IJzerman Background Image

Omgevingsvergunning kan ook na voltooien bouwwerk worden ingetrokken op grond van de Wet Bibob

Onlangs besteedden wij aandacht aan een uitspraak van 9 oktober 2024, waarin de Afdeling Bestuursrechtspraak van de Raad van State onder meer inging op de intrekking van een omgevingsvergunning vanwege de weigering om Bibob-gegevens te verstrekken. De uitspraak is echter ook om een andere reden interessant. In deze zaak ging het tevens om de vraag of het feit dat de bouwwerkzaamheden reeds waren voltooid aan intrekking van de vergunning in de weg staat.

In onze praktijk zien wij dat de opvatting leeft dat de omgevingsvergunning in dat geval niet meer kan worden ingetrokken. Omdat het een aflopende beschikking betreft en de bouwactiviteit is voltooid, raakt de vergunning ‘uitgewerkt’ en eindigt de rechtsverhouding tussen het bestuursorgaan en de vergunninghouder.[1] Vanaf dat moment zou intrekken van de vergunning volgens sommigen daarom niet meer mogelijk zijn.[2]

Zo ook volgens de betrokkene in de zaak van 9 oktober 2024. In deze zaak had het college van burgemeester en wethouders van Breda namelijk zonder Bibob-onderzoek te verrichten een omgevingsvergunning verleend aan een stichting. Omdat het college zich pas later bewust was geworden van de omstandigheid dat mogelijk sprake was van een schijnconstructie, stelde het alsnog een Bibob-onderzoek in. Aangezien de stichting weigerde om de gevraagde gegevens te verstrekken, trok het college de vergunning ruim een jaar na verlening met terugwerkende kracht in.

De vergunninghouder had de vergunde bouwactiviteiten intussen echter al uitgevoerd en stelde zich op het standpunt dat de vergunning daardoor was uitgewerkt, zodat deze niet meer kon worden ingetrokken. De Afdeling gaat hier niet in mee en overweegt als volgt:

Zoals de Afdeling eerder heeft overwogen, sluit de enkele omstandigheid dat de vergunde activiteiten al zijn uitgevoerd intrekking van de vergunning niet uit, mits daarvoor gronden bestaan (vergelijk de uitspraak van de Afdeling van 22 februari 2017, ECLI:NL:RVS:2017:465, onder 7.1, en de uitspraak van 13 februari 2019, ECLI:NL:RVS:2019:432).[3]

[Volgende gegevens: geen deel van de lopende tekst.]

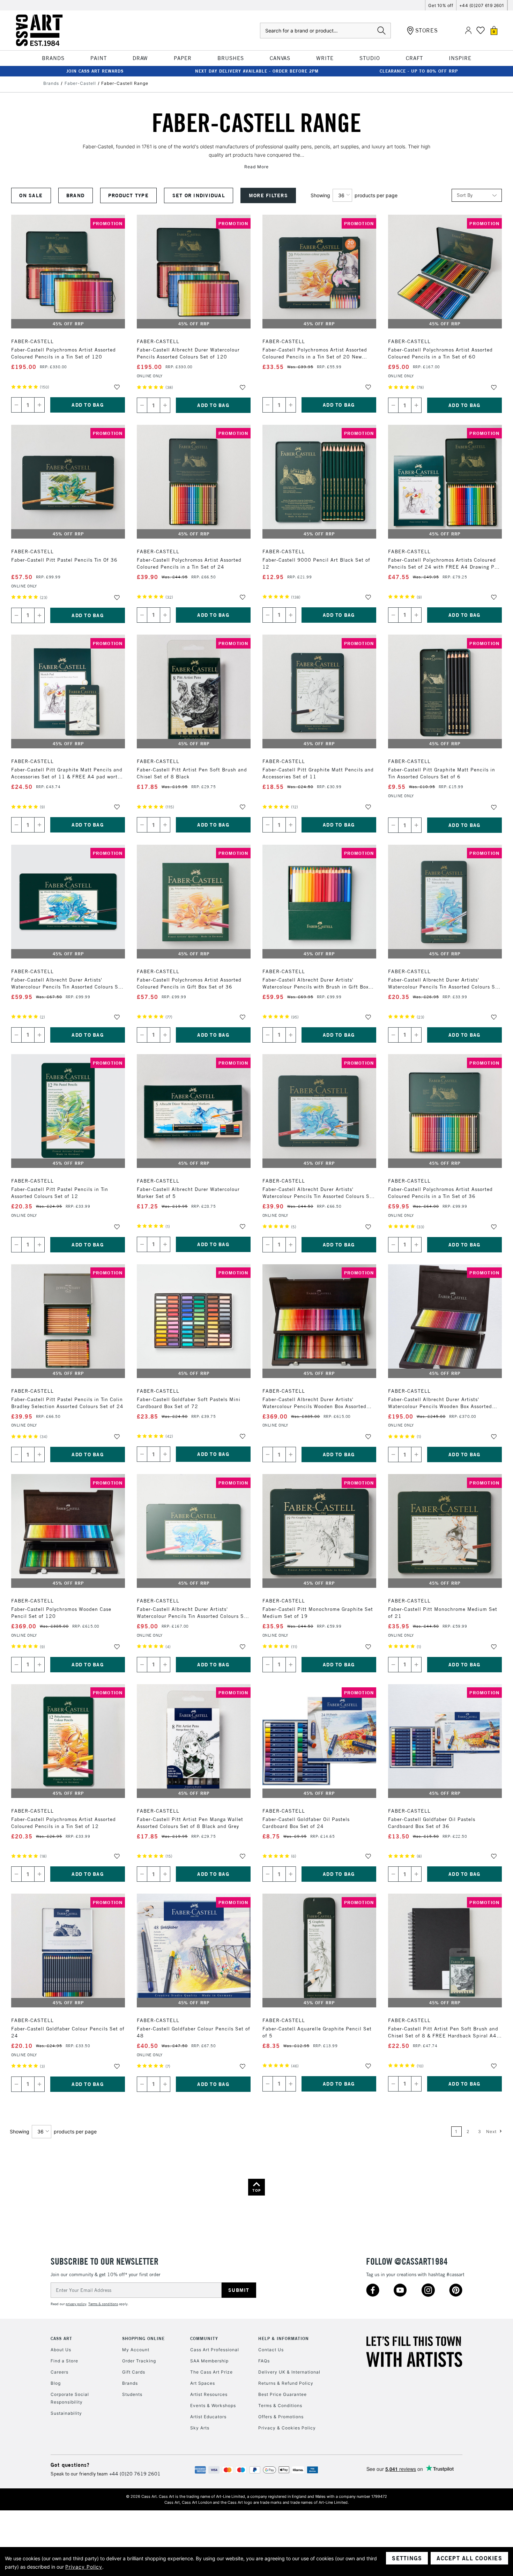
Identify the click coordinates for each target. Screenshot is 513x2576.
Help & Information (283, 2338)
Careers (59, 2372)
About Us (61, 2349)
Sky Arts (199, 2427)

Een uitgewerkte omgevingsvergunning kan dus wel degelijk worden ingetrokken op grond van de Wet Bibob.[4] Omdat de vergunning met terugwerkende kracht is ingetrokken, sorteert het besluit ook aanzienlijk effect: de bouwactiviteiten worden geacht te zijn verwezenlijkt zonder vergunning en als gevolg hiervan zal de stichting de verbouwing ongedaan moeten maken.


Afsluitend

De Afdeling heeft andermaal duidelijk gemaakt dat een omgevingsvergunning ook kan worden ingetrokken als de bouwwerkzaamheden zijn voltooid. Hoewel een intrekking met terugwerkende kracht een aanzienlijke inbreuk maakt op de rechtszekerheid van de vergunninghouder, is dat naar onze mening in deze zaak een wenselijke uitkomst. De stichting had de vergunning immers mogelijk verkregen op basis van een schijnconstructie en weigerde daarna iedere medewerking aan het Bibob-onderzoek. Het met terugwerkende kracht intrekken van de omgevingsvergunning zorgt ervoor dat deze handelswijze niet wordt beloond.

Aanmelden voor de nieuwsbrief?

Meld u zich dan onderaan de homepagina aan.

Voetnoten

[1] Zie B. de Kam, De intrekking van beschikkingen, mede in Europees en rechtsvergelijkend perspectief 2016, p. 65.

[2] Zie bijvoorbeeld F. Pommer, Ondermijning bij duurzaamheidsprojecten: het nemen van een Bibob-besluit, te raadplegen via

[3] ABRvS 9 oktober 2024, ECLI:NL:RVS:2024:4077, r.o. 3.3.

[4] In deze zaak werd de omgevingsvergunning ingetrokken op grond van artikel 5:19, vierde lid, onder b, van de Wabo. Sinds de inwerkingtreding van de Omgevingswet is de grondslag om een omgevingsvergunning voor een bouwactiviteit in te trekken geregeld in artikel 5.40, tweede lid, van de Omgevingswet.